Texas schools bring back corporal punishment for bad behaviour (The Independent)
Staff can beat disobedient students with a wooden paddle - but only children whose parents consent to the policy will receive physical punishment
hree schools in Texas are reintroducing corporate punishment for bad behaviour.
Staff will be able to use a wooden paddle to beat disobedient students in Three Rivers Schools District, which educates children from four to 18 at its elementary, junior and senior high schools.
The child will receive one paddling for each misdemeanour, such as not following rules in the classroom or not obeying teachers.
When parents enrol their children, they will be asked whether they consent to the use of corporal punishment. Only children whose parents agree will receive it.
“If the parent is not comfortable with it, that's the end of the discussion”, Three Rivers Independent Schools District Superintendent Mary Springs told the Corpus Christi Caller-Times.
The policy was pitched to the board by the elementary school’s campus behaviour co-ordinator, Andrew Amaro. He hopes it will be a more effective deterrent for the four to 12-year-olds in his care than simply a detention.
Mr Amaro was paddled as a schoolboy and says it worked on him, he said.

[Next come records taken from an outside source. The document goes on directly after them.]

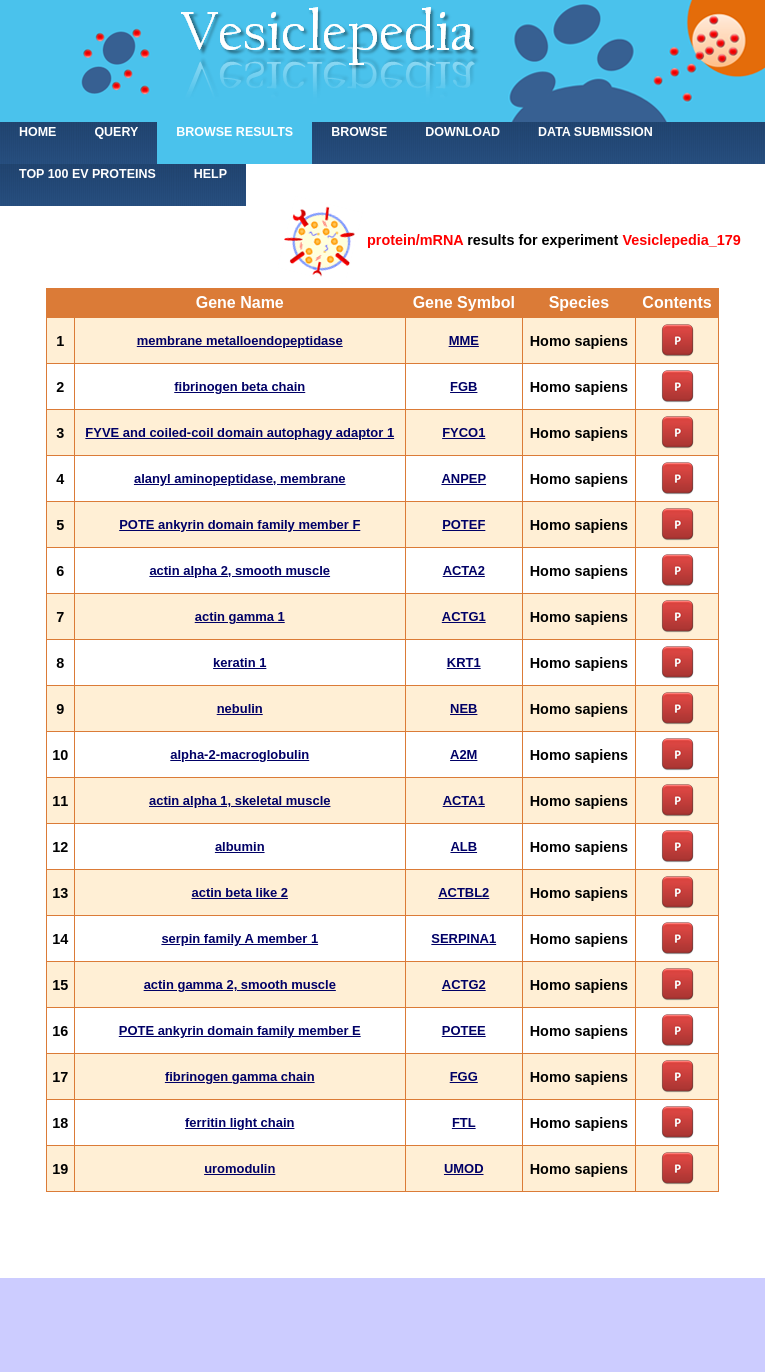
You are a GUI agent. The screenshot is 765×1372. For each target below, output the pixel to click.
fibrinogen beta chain (239, 386)
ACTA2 (464, 570)
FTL (464, 1122)
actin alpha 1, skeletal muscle (239, 800)
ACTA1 (464, 800)
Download (462, 132)
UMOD (464, 1168)
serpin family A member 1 (239, 938)
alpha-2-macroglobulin (239, 754)
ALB (463, 846)
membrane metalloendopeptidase (240, 340)
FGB (463, 386)
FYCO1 (463, 432)
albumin (240, 846)
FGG (464, 1076)
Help (210, 174)
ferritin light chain (239, 1122)
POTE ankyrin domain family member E (240, 1030)
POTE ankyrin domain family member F (239, 524)
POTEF (463, 524)
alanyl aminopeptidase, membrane (240, 478)
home (37, 132)
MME (464, 340)
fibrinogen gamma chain (240, 1076)
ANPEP (463, 478)
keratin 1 (239, 662)
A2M (463, 754)
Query (116, 132)
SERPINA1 (463, 938)
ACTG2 (464, 984)
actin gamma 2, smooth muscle (240, 984)
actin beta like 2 (240, 892)
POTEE (464, 1030)
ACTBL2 (463, 892)
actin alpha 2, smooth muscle (239, 570)
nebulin (240, 708)
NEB (463, 708)
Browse (359, 132)
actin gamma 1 (240, 616)
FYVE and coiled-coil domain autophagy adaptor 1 (239, 432)
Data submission (595, 132)
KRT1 (464, 662)
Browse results (234, 132)
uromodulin (239, 1168)
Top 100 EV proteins (87, 174)
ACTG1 (464, 616)
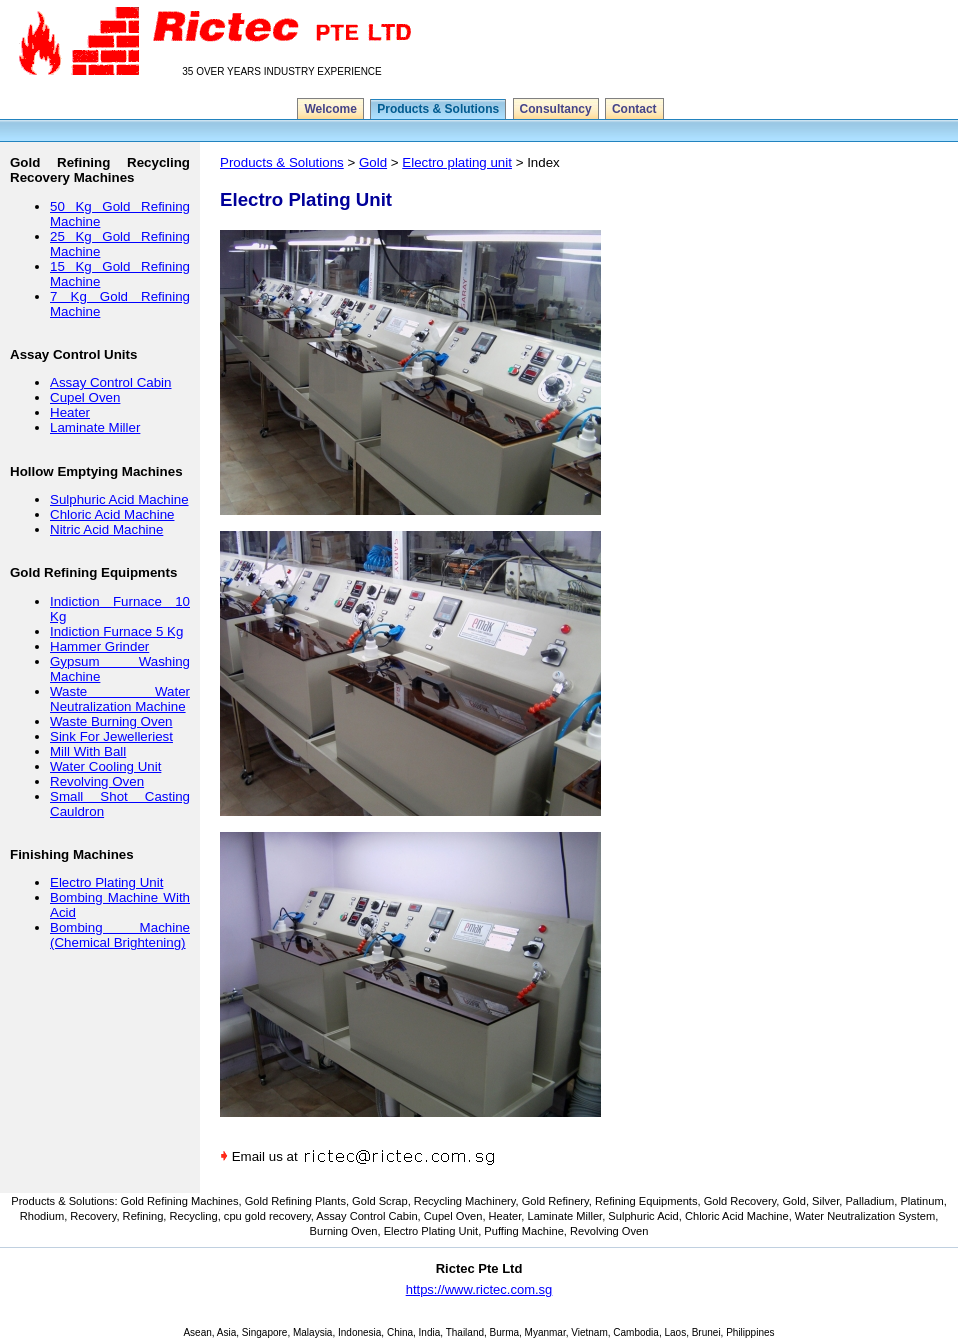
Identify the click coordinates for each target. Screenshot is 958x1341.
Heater (70, 412)
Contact (634, 109)
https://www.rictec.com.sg (479, 1289)
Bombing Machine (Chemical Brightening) (120, 935)
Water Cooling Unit (105, 766)
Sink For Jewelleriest (111, 736)
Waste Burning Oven (111, 721)
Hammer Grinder (99, 646)
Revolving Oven (97, 781)
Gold (373, 162)
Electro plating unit (457, 162)
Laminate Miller (95, 427)
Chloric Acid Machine (112, 514)
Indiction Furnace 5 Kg (116, 631)
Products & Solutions (438, 109)
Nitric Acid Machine (106, 529)
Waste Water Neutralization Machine (120, 699)
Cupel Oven (85, 397)
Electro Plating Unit (106, 882)
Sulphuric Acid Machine (119, 499)
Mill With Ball (88, 751)
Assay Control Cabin (111, 382)
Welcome (330, 109)
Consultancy (556, 109)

“It was an immediate response for me. I knew that if I got in trouble with a teacher and I was disrespectful, whatever the infraction was, I knew I was going to get a swat by the principal.”
Only certain members of staff – behaviour co-ordinators and the principal – will be permitted to use the paddle.
Three Rivers’ six-strong board of trustees approved the policy unanimously.
he school will track the number of paddlings doled out, in order to evaluate the policy.
"We will look at how many discipline referrals were made compared to last year and how many times [corporal punishment] was administered," said Ms Springs.
"If it reduces the number of discipline referrals, then that is a good thing."
The National Association of School Psychologists defines corporal punishment as "the intentional infliction of pain or discomfort and/or the use of physical force upon a student with the intention of causing the student to experience bodily pain so as to correct or punish the student's behaviour”.
In 2016, the then-US Secretary of Education John B King Jr. wrote to state leaders asking them to ban corporal punishment in schools, after an investigation found that 110,000 American schoolchildren receive it every year.
In the short term, being physically punished makes students more aggressive and defiant, defeating the policy’s aim, King wrote. Moreover in the long term, such students are more likely to suffer mental health issues and substance abuse.
“No school can be considered safe or supportive if its students are fearful of being physically punished.”
"School-sponsored corporal punishment is not only ineffective, it is a harmful practice, and one that disproportionally impacts students of colour and students with disabilities," Mr King wrote.
"This practice has no place in the public schools of a modern nation that plays such an essential role in the advancement and protection of civil and human rights."
Current Secretary of Education Betsy DeVos has not revealed her stance.
Fifteen US states, predominantly the southern ones, permit corporal punishment, according to NPR. Twenty-eight states and the District of Columbia prohibit it, while seven neither permit or prohibit it.